突然学園にやってきた世界最大のオートマタメーカーのCEO・ハウエルズから国内最大のオートマタイベント、ディーツェ・フェアに招待されたカノン。彼女の護衛も兼ね、水無月とリタも同行することに。吸血鬼や白檀式に懐疑的な発言をするハウエルズに反感を覚えつつも目を輝かせるカノンだったが、とんでもない罠が待ち受けていて…。
自分の「意志」でカノンを守ることを決めたけど、人間の感情の機微にはまだまだ疎い水無月がカノンを守ろうとしてから回ったり、いろいろな意味で誤解させるような行動を取ってリタやカノンを振り回す姿が微笑ましい。気感情を学びはじめたばかりの彼に恋愛感情の機微や気遣いを求めるのはいくらなんでもハードル高いのでは…!?と思ってしまうのですが、ふたりともなんだかんだと恋する乙女だから仕方ないね。

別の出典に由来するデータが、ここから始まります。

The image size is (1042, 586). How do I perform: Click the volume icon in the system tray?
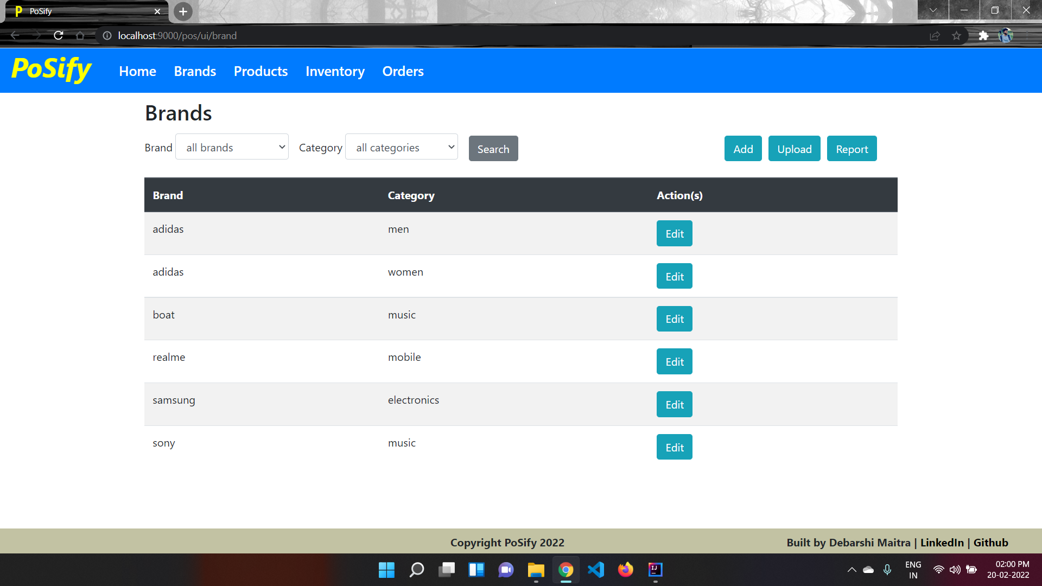pos(955,570)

カノンを守ることに執着して周囲が見えなくなっている水無月と、そんな水無月に人間の男の子としての気遣いを求めてしまうリタが衝突してしまうのはある意味当然のことで。気まずい状況でカノンが敵の手に落ちてしまい、水無月も前回の戦いから本調子ではなく…と転がり落ちるように悪化していく展開に圧倒される。
いろいろな意味で前巻以上の水無月の空回りぶりにハラハラしてしまった2巻だったんだけど、1巻と同じく一人で抱え込んでしまおうとしていた水無月がリタときちんと対話することで、「何が悪かったのか」と自ら見つめ直し成長していく姿が頼もしくもありました。「守るべき相手」としてのカノンに続き、プログラム上では敵だったリタを「背中を預けられる仲間」と認識し、ともに戦う姿が熱かったです。
そして新キャラのユーリがまた可愛かったなぁ…!!軽妙な言動の裏に隠された水無月達への複雑な感情が印象的でした。水無月がカノンの家で目を覚ます前の出来事もちょっとだけ明かされて、少しずつ確信に近づいている感じ。続刊も楽しみです。